Effects of nitrogen and radiation on dry matter and nitrogen accumulation in the spike of winter wheat

Abstract

In wheat, spike growth prior to anthesis is a key period influencing kernel set. Incident radiation and crop N status affect the accumulation of dry matter (DM) and nitrogen (N) in the spike, as observed at anthesis. However, the influence of these two factors on the dynamics of spike growth throughout the pre-anthesis period is not fully understood. Our objective was to investigate the effects of incident radiation and crop N nutrition on the dynamics of spike dry matter, N concentration and N content throughout the pre-anthesis period and to propose models describing spike DM and N content during spike growth, per unit area. We also investigated whether kernel number was related to spike N content at anthesis independently of spike DM, a controversial issue. Field experiments were conducted over two seasons with ‘Trémie’ winter wheat and over an additional season with ‘Arche’ and ‘Soissons’. Treatments involved the application of N fertiliser at different stages and rates to achieve various levels of N deficit and the use of shading nets at various periods during spike growth to reduce incident radiation. Shading reduced spike DM but increased spike N concentration; it reduced spike N content whenever there was a large decrease in incident photosynthetically active radiation (PAR).

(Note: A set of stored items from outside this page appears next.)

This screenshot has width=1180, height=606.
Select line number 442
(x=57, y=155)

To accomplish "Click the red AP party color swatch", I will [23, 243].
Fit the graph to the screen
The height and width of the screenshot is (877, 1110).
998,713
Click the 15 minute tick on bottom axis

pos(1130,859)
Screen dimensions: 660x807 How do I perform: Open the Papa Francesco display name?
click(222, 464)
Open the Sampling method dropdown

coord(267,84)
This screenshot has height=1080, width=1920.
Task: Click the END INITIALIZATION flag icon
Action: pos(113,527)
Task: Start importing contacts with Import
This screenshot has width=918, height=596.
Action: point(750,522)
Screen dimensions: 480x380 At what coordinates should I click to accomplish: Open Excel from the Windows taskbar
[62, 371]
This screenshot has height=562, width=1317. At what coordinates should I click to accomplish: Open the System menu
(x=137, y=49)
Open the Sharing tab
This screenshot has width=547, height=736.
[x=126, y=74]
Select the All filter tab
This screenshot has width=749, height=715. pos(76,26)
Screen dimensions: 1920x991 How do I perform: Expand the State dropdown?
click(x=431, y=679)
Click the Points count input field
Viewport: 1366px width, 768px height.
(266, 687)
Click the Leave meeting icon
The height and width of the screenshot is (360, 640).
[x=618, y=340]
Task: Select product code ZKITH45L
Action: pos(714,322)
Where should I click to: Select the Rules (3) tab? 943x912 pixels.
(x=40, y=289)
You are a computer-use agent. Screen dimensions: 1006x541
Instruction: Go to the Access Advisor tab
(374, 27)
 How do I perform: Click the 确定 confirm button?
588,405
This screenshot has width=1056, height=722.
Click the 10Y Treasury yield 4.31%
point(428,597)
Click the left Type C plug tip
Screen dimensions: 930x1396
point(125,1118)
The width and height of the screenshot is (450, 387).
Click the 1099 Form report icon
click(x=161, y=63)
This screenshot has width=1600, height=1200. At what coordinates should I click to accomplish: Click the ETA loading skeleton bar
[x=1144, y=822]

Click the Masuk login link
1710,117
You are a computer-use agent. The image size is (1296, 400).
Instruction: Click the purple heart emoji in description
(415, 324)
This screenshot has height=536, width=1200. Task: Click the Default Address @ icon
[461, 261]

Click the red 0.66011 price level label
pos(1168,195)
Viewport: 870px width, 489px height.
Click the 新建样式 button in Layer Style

All these effects occurred only during the second half of the spike growth period, even if shading was applied from the onset of spike growth. Crop N deficit reduced spike DM, N concentration and N accumulation. Spike DM and N content were affected throughout the spike growth period if the deficit started before the beginning of spike growth, and was severe. Continuous and temporary N deficits induced similar responses. The interaction between shading and N fertilisation was not significant for spike DM and N content, but was significant for spike N concentration. Two models, one predicting spike DM and the other predicting spike N content at any time during spike growth were developed. They were validated with an independent data set and by cross-validation with the initial database. Both models fitted the observed data well. The input variables, cumulative PAR after sowing, nitrogen nutrition index (NNI) of the crop and cumulative thermal time after sowing are easy to measure or to simulate. Kernel number was correlated with both spike DM and spike N content at anthesis, demonstrating that N content played no role in determining kernel number independently of DM.